Your job is to set down the stretch of entries that opens with the line containing "Click the NVIDIA" and closes with the line containing "Task: Open the Datenschutz link". Keep both end lines, copy each exactly, and add nothing.

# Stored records
..............................
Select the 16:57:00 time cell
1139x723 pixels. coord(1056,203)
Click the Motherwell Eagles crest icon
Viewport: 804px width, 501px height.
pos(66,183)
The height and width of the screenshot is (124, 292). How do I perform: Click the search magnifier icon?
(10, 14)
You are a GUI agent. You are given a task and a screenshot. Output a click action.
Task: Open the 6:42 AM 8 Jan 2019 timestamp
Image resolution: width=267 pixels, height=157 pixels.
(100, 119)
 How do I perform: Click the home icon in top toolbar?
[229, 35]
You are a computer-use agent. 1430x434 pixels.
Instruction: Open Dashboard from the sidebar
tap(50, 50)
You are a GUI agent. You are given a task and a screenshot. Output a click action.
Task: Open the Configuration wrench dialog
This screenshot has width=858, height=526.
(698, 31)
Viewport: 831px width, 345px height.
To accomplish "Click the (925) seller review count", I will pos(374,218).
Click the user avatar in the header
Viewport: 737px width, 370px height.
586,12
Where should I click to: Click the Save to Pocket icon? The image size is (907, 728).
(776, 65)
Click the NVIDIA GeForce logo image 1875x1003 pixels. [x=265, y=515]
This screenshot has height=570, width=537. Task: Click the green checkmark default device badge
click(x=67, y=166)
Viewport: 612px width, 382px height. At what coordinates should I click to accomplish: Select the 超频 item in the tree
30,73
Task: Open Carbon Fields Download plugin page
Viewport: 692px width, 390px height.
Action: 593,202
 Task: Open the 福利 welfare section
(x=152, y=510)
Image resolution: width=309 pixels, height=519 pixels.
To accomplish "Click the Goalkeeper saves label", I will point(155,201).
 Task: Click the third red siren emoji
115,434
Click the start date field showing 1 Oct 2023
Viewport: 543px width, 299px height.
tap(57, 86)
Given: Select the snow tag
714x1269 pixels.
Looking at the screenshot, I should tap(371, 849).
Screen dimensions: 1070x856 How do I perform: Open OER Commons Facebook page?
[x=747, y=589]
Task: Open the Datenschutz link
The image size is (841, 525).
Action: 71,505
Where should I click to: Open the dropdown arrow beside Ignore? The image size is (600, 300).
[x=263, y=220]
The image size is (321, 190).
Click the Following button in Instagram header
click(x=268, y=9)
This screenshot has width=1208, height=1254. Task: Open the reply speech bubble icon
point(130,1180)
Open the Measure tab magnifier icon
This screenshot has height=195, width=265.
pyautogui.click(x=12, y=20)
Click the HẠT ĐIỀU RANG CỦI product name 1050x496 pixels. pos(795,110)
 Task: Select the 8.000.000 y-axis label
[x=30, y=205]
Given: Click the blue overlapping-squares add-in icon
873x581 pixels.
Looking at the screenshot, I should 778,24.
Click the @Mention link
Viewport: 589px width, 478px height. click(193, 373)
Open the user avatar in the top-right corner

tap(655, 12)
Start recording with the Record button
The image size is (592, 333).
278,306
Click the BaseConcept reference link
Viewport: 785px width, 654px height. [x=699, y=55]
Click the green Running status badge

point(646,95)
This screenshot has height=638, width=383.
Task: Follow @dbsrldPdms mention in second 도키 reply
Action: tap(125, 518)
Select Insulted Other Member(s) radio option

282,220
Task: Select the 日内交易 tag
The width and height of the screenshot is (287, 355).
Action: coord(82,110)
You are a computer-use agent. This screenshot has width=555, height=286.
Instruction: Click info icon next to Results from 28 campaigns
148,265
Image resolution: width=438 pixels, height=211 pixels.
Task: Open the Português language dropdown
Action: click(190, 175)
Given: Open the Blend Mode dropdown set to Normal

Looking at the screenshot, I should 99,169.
..............................
# Response box
Click the NVIDIA GeForce logo image 1875x1003 pixels. [x=265, y=515]
This screenshot has height=570, width=537. Task: Click the green checkmark default device badge
click(x=67, y=166)
Viewport: 612px width, 382px height. At what coordinates should I click to accomplish: Select the 超频 item in the tree
30,73
Task: Open Carbon Fields Download plugin page
Viewport: 692px width, 390px height.
Action: 593,202
 Task: Open the 福利 welfare section
(x=152, y=510)
Image resolution: width=309 pixels, height=519 pixels.
To accomplish "Click the Goalkeeper saves label", I will point(155,201).
 Task: Click the third red siren emoji
115,434
Click the start date field showing 1 Oct 2023
Viewport: 543px width, 299px height.
tap(57, 86)
Given: Select the snow tag
714x1269 pixels.
Looking at the screenshot, I should tap(371, 849).
Screen dimensions: 1070x856 How do I perform: Open OER Commons Facebook page?
[x=747, y=589]
Task: Open the Datenschutz link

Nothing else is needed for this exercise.